= Brief =
The job is to find each line in the entries holding the string "will" and copy that line.

= Data listing =
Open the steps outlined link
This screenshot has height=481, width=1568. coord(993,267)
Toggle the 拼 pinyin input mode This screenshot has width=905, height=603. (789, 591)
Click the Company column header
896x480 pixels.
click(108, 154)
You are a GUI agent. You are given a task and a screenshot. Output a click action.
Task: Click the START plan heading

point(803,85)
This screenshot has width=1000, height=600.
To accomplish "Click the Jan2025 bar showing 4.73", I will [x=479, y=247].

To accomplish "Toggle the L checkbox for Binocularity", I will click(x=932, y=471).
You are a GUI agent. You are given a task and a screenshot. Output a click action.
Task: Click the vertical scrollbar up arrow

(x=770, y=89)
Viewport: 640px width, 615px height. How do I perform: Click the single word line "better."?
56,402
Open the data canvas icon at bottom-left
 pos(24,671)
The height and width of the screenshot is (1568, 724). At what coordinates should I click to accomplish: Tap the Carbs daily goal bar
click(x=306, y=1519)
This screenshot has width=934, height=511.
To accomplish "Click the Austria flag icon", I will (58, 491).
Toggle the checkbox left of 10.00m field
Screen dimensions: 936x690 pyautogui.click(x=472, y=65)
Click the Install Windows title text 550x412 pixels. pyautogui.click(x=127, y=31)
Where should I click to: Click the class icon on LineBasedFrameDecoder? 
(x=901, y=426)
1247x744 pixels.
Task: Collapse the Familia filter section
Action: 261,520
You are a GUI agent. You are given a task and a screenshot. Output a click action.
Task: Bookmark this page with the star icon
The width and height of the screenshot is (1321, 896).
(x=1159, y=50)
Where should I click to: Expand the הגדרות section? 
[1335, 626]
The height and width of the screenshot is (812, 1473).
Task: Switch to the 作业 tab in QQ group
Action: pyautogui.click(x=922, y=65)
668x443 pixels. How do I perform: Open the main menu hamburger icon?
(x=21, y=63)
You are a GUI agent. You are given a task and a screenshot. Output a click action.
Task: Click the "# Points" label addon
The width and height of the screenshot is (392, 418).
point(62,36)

= Expected answer =
To accomplish "Click the Jan2025 bar showing 4.73", I will [x=479, y=247].
To accomplish "Toggle the L checkbox for Binocularity", I will click(x=932, y=471).
To accomplish "Click the Austria flag icon", I will (58, 491).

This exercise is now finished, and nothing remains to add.